The lack of early, rigorous academic training, as well as culture, is a contributory factor. For Alexander, it was all done by ear; even now he doesn't read music. He got his musical training soaking up the sounds around him, "playing in a hotel for the tourists, cocktail piano, or you'd hear a calypso band. I just heard American songs, Nat King Cole singing, Bing Crosby. So on an awareness of jazz at an intellectual level, I can't tell you much about it. But it really was alive and it got in my bones from very young".

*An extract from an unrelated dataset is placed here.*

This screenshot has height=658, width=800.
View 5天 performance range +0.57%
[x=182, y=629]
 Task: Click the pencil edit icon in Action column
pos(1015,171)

He also had his own pop group, Monty and the Cyclones, which had chart hits in Jamaica when he was a teenager. What was it like when he first heard himself on a recording? "Biggest thrill in the world," he says. "Biggest kick. Amazed. Delighted. It's like I came out of the groove several miles in height. I'm on this little thing you can spin on a machine. That's a part of the whole thing of acceptance. Because you're sitting there, listening to, say, George Shearing playing Tenderly, and you get 'wow, listen to that! This man made that all the way up there in New York City, and I'm down there in Kingston!'

"I remember the beginnings of the recording industry in Jamaica, seeing all those cutting machines when you first record, and the acetate, all that shellac stuff is all over the floor, the smell of it. And I remember the feeling when a record was made in a house, and to this day, when a tape rolls and you're being recorded, it's a different vibe with yourself, something deep in your subconscious - 'I better watch what I say and what I play.'"

Notwithstanding the Cyclones, by the time his family settled in Florida when he was 18, he already had the mark of jazz on his forehead. His later jazz recordings show some of Oscar Peterson's influence, but does that not also imply the effect of earlier players such as the prodigious virtuoso pianist, Art Tatum?

"The roots of all that whole thing for me started with some piano players in Kingston who were two-fisted, guys who must have played stride [a 1920s Harlem piano style] - nobody very sophisticated. My hero was a guy called Eddie Heywood [a US jazz pianist, popular in the US in the 1940s] because he had these commercial hits and they got over somewhat.

"But then that was an introduction to Errol Garner. And then I heard my hero of all, to this day, Nat King Cole."

Outside of jazz, it's not widely known that Cole was a jazz pianist of the front rank before his singing took over. "OK. So I heard all these people. And then I heard Oscar Peterson. That kind of knocked me out in a different direction. But I have to confess it was the influence of Ray Brown on the bass - who to me is like one of the kingpins - because I loved rhythm 'n' blues and when I heard Ray Brown play I heard a jazz musician, but he was rocking the band like it was a whole rhythm 'n' blues band."

His rise in the jazz world was rapid, as a CV that includes Dizzy Gillespie, Sonny Rollins and Milt Jackson underlines. Jackson, with whom he played in a band that included Ray Brown and the acclaimed tenor saxophonist, Teddy Edwards, was a swinger with a natural feel for gospel music that came through in his vibes playing.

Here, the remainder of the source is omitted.